Now that we’ve covered the rosy part, with all the goodies clubbed together, let’s also take a closer look at some of the challenges that AMD and its shareholders could face going forward.
- First and foremost, as I’ve mentioned before, AMD has struggled to release its products in a timely manner in the past. The chipmaker usually takes its own sweet time to release its CPU or GPU line-ups. So if AMD is rushing the launch of its Vega cards, just so that it can compete with Nvidia’s top-end Pascal GPUs, it could backfire for the chipmaker. AMD needs to make sure that it doesn’t skimp on testing and sampling of its GPUs.

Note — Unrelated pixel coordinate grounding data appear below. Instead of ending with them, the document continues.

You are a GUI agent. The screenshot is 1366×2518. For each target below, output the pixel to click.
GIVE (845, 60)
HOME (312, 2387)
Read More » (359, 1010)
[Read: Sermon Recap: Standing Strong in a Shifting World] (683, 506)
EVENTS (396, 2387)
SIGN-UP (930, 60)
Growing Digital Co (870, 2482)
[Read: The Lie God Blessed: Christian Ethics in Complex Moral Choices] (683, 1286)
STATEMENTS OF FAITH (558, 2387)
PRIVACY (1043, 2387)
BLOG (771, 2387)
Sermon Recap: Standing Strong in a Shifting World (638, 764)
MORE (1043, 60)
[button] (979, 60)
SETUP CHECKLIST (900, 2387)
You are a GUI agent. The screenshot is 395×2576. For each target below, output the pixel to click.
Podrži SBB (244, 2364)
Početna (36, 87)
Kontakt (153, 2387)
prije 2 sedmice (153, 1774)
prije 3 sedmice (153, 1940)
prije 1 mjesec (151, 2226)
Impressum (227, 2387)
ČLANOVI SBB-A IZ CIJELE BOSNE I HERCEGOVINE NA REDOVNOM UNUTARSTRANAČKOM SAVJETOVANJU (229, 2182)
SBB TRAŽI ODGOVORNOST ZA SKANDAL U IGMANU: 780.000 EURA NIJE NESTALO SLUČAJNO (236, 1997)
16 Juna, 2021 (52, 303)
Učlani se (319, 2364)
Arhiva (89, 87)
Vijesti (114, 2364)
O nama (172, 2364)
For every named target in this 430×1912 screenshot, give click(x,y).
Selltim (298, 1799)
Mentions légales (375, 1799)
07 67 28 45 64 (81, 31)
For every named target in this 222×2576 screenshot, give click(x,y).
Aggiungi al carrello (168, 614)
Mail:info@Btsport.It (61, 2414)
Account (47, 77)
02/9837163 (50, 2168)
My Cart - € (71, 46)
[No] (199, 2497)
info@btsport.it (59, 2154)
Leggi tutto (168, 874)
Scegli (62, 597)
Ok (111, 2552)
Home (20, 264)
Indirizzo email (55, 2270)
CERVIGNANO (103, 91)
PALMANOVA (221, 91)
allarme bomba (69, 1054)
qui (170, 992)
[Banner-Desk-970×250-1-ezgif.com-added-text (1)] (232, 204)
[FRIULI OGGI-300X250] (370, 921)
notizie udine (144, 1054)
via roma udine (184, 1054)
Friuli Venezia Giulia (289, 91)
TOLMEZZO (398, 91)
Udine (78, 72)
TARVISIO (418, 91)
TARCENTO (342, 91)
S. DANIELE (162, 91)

Otherwise, AMD will have buggy cards on the market that could tarnish its reputation (even further?).
- More to the point, AMD products have also been known to be hyped before their launch. We saw this recently with the release of its Polaris GPUs and this might be the case with its Vega line-up as well. So I’d be relatively conservative regarding the touted performance gains for Vega, as shown in the chart above.
- Granted that Nvidia is scheduled to release its next-gen Volta cards in 2018. But if it see’s a credible threat from AMD, and projects a significant market share erosion, then Nvidia might move to advance the launch of its cards as well. That could potentially nullify AMD Vega’s competitive advantages, as mentioned above.
Putting it all together
AMD has been beaten down so much that it doesn’t really need to beat Nvidia at this point in time to stage a successful financial turnaround. Even if AMD manages to capture an additional 5-10% share of the GPU market, its shares would explode. The chipmaker is finally coming out with products that could compete fiercely with Nvidia’s offerings, so I’m optimistic about its prospects. The advancement of Vega is another welcome move; it’s aforementioned pros appear to outweigh the cons by a huge margin.